Files
btc-trading/src/data_collector/custom_timeframe_generator.py

323 lines
13 KiB
Python

"""
Custom Timeframe Generator
Generates both standard and custom timeframes from 1m data
Updates "building" candles in real-time
"""
import asyncio
import logging
import calendar
from datetime import datetime, timedelta, timezone
from typing import List, Optional, Dict, Tuple
from dataclasses import dataclass
from .database import DatabaseManager
from .websocket_client import Candle
logger = logging.getLogger(__name__)
@dataclass
class CustomCandle(Candle):
"""Extended candle with completion flag"""
is_complete: bool = True
class CustomTimeframeGenerator:
"""
Manages and generates multiple timeframes from 1m candles.
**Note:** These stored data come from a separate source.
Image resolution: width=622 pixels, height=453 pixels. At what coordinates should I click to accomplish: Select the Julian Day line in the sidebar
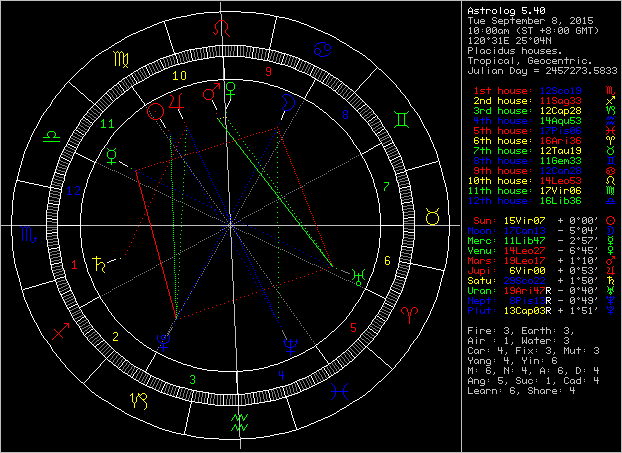539,70
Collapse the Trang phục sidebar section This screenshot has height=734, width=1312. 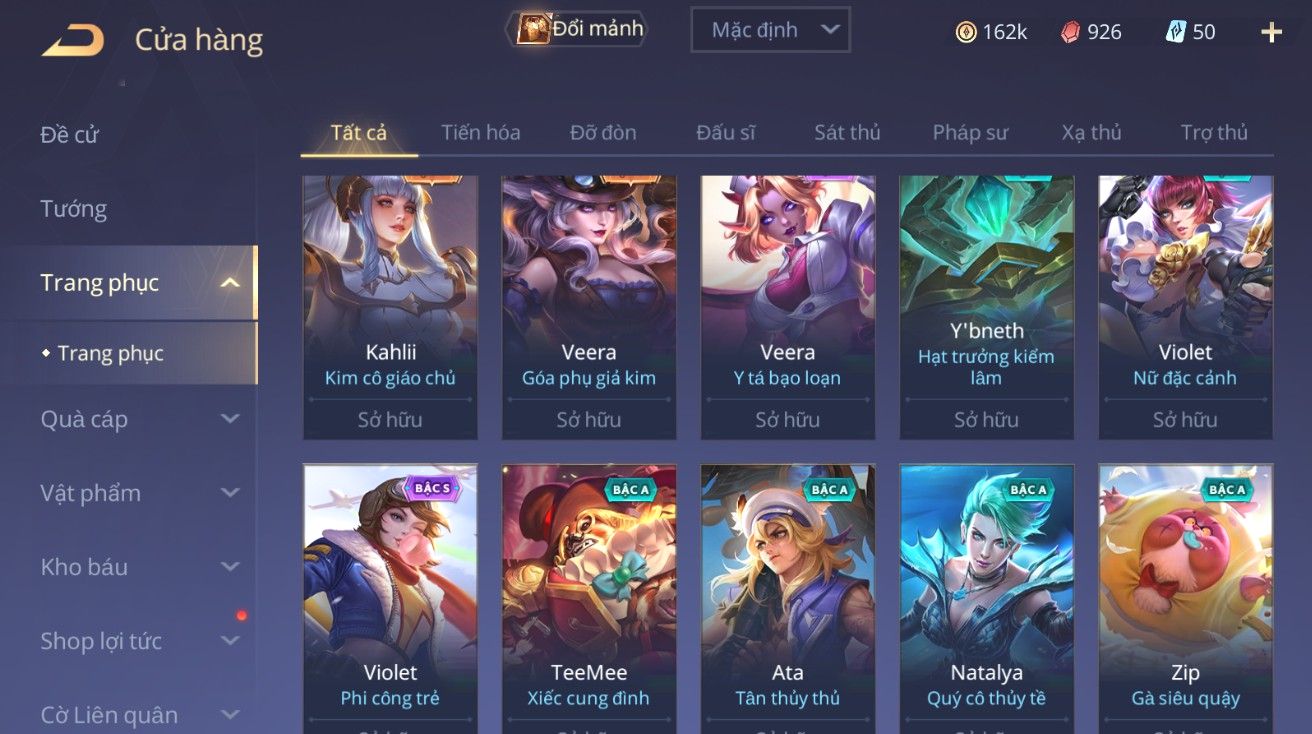230,283
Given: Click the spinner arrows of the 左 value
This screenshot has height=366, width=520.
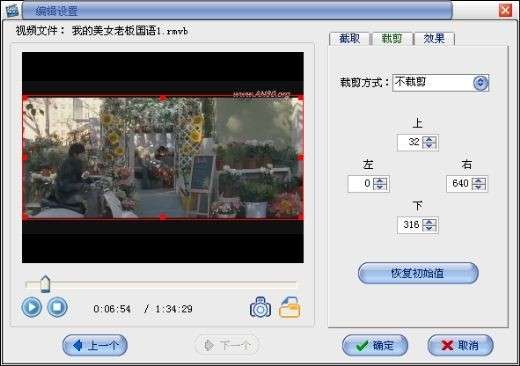Looking at the screenshot, I should [380, 184].
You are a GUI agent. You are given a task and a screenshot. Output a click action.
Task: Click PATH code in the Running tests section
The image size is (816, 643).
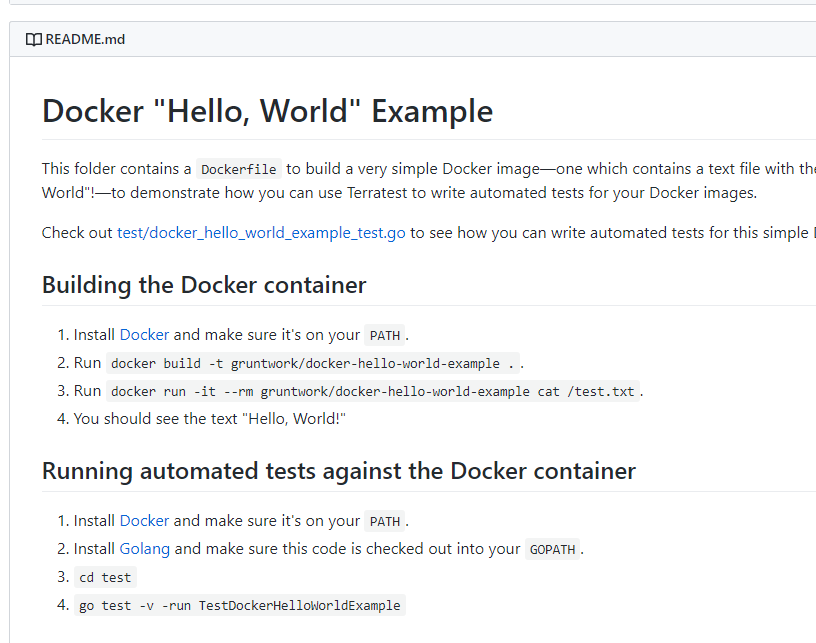pyautogui.click(x=385, y=521)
Standard intervals use clock-aligned boundaries.
Custom intervals use continuous bucketing from the first recorded 1m candle.
"""
# Standard intervals (Hyperliquid supported)
STANDARD_INTERVALS = {
'3m': {'type': 'min', 'value': 3},
'5m': {'type': 'min', 'value': 5},
'15m': {'type': 'min', 'value': 15},
'30m': {'type': 'min', 'value': 30},
'1h': {'type': 'hour', 'value': 1},
'2h': {'type': 'hour', 'value': 2},
'4h': {'type': 'hour', 'value': 4},
'8h': {'type': 'hour', 'value': 8},
'12h': {'type': 'hour', 'value': 12},
'1d': {'type': 'day', 'value': 1},
'3d': {'type': 'day', 'value': 3},
'1w': {'type': 'week', 'value': 1},
'1M': {'type': 'month', 'value': 1}
}
# Custom intervals
CUSTOM_INTERVALS = {
'37m': {'minutes': 37, 'source': '1m'},
'148m': {'minutes': 148, 'source': '37m'}
}
def __init__(self, db: DatabaseManager):
self.db = db
self.first_1m_time: Optional[datetime] = None
# Anchor for 3d candles (fixed date)
self.anchor_3d = datetime(2020, 1, 1, tzinfo=timezone.utc)
async def initialize(self) -> None:
"""Get first 1m timestamp for custom continuous bucketing"""
async with self.db.acquire() as conn:
first = await conn.fetchval("""
SELECT MIN(time)
FROM candles
WHERE interval = '1m' AND symbol = 'BTC'
""")
if first:
self.first_1m_time = first
logger.info(f"TF Generator: First 1m candle at {first}")
else:
logger.warning("TF Generator: No 1m data found")
def get_bucket_start(self, timestamp: datetime, interval: str) -> datetime:
"""Calculate bucket start time for any interval"""
# Handle custom intervals
if interval in self.CUSTOM_INTERVALS:
if not self.first_1m_time:
return timestamp # Fallback if not initialized
minutes = self.CUSTOM_INTERVALS[interval]['minutes']
delta = timestamp - self.first_1m_time
bucket_num = int(delta.total_seconds() // (minutes * 60))
return self.first_1m_time + timedelta(minutes=bucket_num * minutes)
# Handle standard intervals
if interval not in self.STANDARD_INTERVALS:
return timestamp
cfg = self.STANDARD_INTERVALS[interval]
t = timestamp.replace(second=0, microsecond=0)
if cfg['type'] == 'min':
n = cfg['value']
return t - timedelta(minutes=t.minute % n)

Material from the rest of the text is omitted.